• _Problem description_
Write out all the data below exactly.

• _Records for the task_
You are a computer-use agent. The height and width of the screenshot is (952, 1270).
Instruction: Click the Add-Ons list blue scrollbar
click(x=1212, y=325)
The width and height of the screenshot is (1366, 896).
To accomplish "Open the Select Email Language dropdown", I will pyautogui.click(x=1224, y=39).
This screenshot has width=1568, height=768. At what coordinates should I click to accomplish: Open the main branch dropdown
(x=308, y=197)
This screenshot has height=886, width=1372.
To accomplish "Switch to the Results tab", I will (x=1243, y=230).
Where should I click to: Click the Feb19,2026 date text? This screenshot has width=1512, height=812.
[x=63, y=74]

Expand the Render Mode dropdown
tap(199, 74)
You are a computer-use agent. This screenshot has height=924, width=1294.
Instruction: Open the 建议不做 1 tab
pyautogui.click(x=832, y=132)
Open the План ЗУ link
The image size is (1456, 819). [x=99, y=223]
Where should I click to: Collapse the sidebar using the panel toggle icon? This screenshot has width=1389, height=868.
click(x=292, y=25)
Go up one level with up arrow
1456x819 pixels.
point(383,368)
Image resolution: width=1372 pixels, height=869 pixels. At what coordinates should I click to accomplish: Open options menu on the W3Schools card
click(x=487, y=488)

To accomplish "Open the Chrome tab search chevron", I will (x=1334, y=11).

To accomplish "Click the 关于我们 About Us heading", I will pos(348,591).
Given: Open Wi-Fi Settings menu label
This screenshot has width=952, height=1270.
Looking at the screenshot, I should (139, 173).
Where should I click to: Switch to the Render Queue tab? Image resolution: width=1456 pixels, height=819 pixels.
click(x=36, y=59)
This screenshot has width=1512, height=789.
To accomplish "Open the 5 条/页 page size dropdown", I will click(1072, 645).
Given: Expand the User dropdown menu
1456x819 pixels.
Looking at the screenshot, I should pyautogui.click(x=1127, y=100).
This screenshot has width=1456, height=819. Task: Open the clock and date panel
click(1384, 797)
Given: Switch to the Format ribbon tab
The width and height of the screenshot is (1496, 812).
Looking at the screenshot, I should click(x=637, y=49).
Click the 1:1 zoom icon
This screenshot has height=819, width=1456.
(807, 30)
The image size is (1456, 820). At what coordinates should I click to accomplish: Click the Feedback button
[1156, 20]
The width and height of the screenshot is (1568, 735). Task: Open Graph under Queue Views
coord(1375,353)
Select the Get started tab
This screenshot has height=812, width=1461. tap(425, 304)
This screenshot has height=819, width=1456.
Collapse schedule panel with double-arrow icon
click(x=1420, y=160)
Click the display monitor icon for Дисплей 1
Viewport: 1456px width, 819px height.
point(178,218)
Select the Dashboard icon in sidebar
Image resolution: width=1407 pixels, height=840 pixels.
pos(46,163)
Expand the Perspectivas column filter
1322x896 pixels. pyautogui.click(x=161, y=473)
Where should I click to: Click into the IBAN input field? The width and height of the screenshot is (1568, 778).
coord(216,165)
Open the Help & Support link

• _Answer to this task_
You are a computer-use agent. The height and width of the screenshot is (952, 1270).
Instruction: Click the Add-Ons list blue scrollbar
click(x=1212, y=325)
The width and height of the screenshot is (1366, 896).
To accomplish "Open the Select Email Language dropdown", I will pyautogui.click(x=1224, y=39).
This screenshot has width=1568, height=768. At what coordinates should I click to accomplish: Open the main branch dropdown
(x=308, y=197)
This screenshot has height=886, width=1372.
To accomplish "Switch to the Results tab", I will (x=1243, y=230).
Where should I click to: Click the Feb19,2026 date text? This screenshot has width=1512, height=812.
[x=63, y=74]

Expand the Render Mode dropdown
tap(199, 74)
You are a computer-use agent. This screenshot has height=924, width=1294.
Instruction: Open the 建议不做 1 tab
pyautogui.click(x=832, y=132)
Open the План ЗУ link
The image size is (1456, 819). [x=99, y=223]
Where should I click to: Collapse the sidebar using the panel toggle icon? This screenshot has width=1389, height=868.
click(x=292, y=25)
Go up one level with up arrow
1456x819 pixels.
point(383,368)
Image resolution: width=1372 pixels, height=869 pixels. At what coordinates should I click to accomplish: Open options menu on the W3Schools card
click(x=487, y=488)

To accomplish "Open the Chrome tab search chevron", I will (x=1334, y=11).

To accomplish "Click the 关于我们 About Us heading", I will pos(348,591).
Given: Open Wi-Fi Settings menu label
This screenshot has width=952, height=1270.
Looking at the screenshot, I should (139, 173).
Where should I click to: Switch to the Render Queue tab? Image resolution: width=1456 pixels, height=819 pixels.
click(x=36, y=59)
This screenshot has width=1512, height=789.
To accomplish "Open the 5 条/页 page size dropdown", I will click(1072, 645).
Given: Expand the User dropdown menu
1456x819 pixels.
Looking at the screenshot, I should pyautogui.click(x=1127, y=100).
This screenshot has width=1456, height=819. Task: Open the clock and date panel
click(1384, 797)
Given: Switch to the Format ribbon tab
The width and height of the screenshot is (1496, 812).
Looking at the screenshot, I should click(x=637, y=49).
Click the 1:1 zoom icon
This screenshot has height=819, width=1456.
(807, 30)
The image size is (1456, 820). At what coordinates should I click to accomplish: Click the Feedback button
[1156, 20]
The width and height of the screenshot is (1568, 735). Task: Open Graph under Queue Views
coord(1375,353)
Select the Get started tab
This screenshot has height=812, width=1461. tap(425, 304)
This screenshot has height=819, width=1456.
Collapse schedule panel with double-arrow icon
click(x=1420, y=160)
Click the display monitor icon for Дисплей 1
Viewport: 1456px width, 819px height.
point(178,218)
Select the Dashboard icon in sidebar
Image resolution: width=1407 pixels, height=840 pixels.
pos(46,163)
Expand the Perspectivas column filter
1322x896 pixels. pyautogui.click(x=161, y=473)
Where should I click to: Click into the IBAN input field? The width and height of the screenshot is (1568, 778).
coord(216,165)
Open the Help & Support link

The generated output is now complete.